◆ **EXCERPT**:
Defense Files Quartet Of Motions To Have Colonies Indictment Dismissed

(January 28)  Multiple instances of prosecutorial misconduct have so marred the Colonies Lawsuit Settlement Public Corruption Case that it should be dismissed altogether, according to four motions filed by the attorney representing the defendant central to the case, a businessman who is accused of extorting and bribing four former public officials.
The California Attorney General’s Office and the San Bernardino County District Attorney’s Office obtained an indictment against Jeff Burum, Paul Biane, Mark Kirk and Jim Erwin in May 2011. That indictment alleged Burum, one of the two managing principals of the Colonies Partners, first extorted and then bribed then-supervisors Bill Postmus and Paul Biane to vote to approve conferring a $102 million payment to the Colonies Partners in 2006. That payment was made to settle a lawsuit brought against the county by the Colonies Partners in 2002 over flood control issues at the Colonies at San Antonio residential and Colonies Crossroads commercial subdivisions in northeastern Upland.
According to the prosecution, Burum, with the assistance of Erwin, a former president of the San Bernardino County sheriff’s deputies union who was working as a consultant to the Colonies partners, in 2006 threatened Biane and Postmus, who were that year involved in political campaigns, by creating political mailers that dwelled on derogatory information pertaining to both. Prosecutors further allege that those mailers were withheld from distribution and that three weeks after the election Postmus and Biane joined with supervisor Gary Ovitt in approving the $102 million payment to the Colonies Partners. The prosecution alleges that subsequent to the $102 million settlement, payoffs were made to Postmus, Biane and Mark Kirk, the latter being supervisor Gary Ovitt’s chief of staff.  These payoffs were in the form of separate $100,000 payments over the next seven months to political action committees controlled by Postmus, Biane and Kirk. Kirk was paid, prosecutors allege, for influencing his boss, Ovitt, to support the settlement payment. Erwin, who went to work for Postmus as assistant assessor after the latter acceded to the position of assessor in 2007, likewise formed a political action committee that was endowed with a $100,000 contribution from the Colonies Partners.

◆ **LIST OF TASKS**:
a. Name every person the article says was indicted in May 2011.
b. According to the article, in what year did the Colonies Partners bring their lawsuit against the county?
c. From the article, reproduce everything from "Defense Files Quartet" down to "former public officials." word for word.

◆ **SUPPLIED MATERIAL**:

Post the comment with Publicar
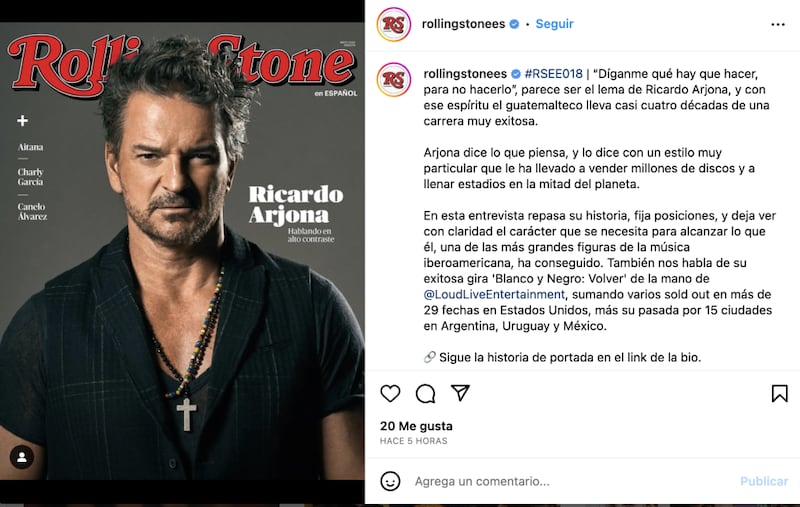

◆ **FINAL RESULTS**:
a. Jeff Burum, Paul Biane, Mark Kirk, Jim Erwin

b. 2002

c.
Defense Files Quartet Of Motions To Have Colonies Indictment Dismissed

(January 28)  Multiple instances of prosecutorial misconduct have so marred the Colonies Lawsuit Settlement Public Corruption Case that it should be dismissed altogether, according to four motions filed by the attorney representing the defendant central to the case, a businessman who is accused of extorting and bribing four former public officials.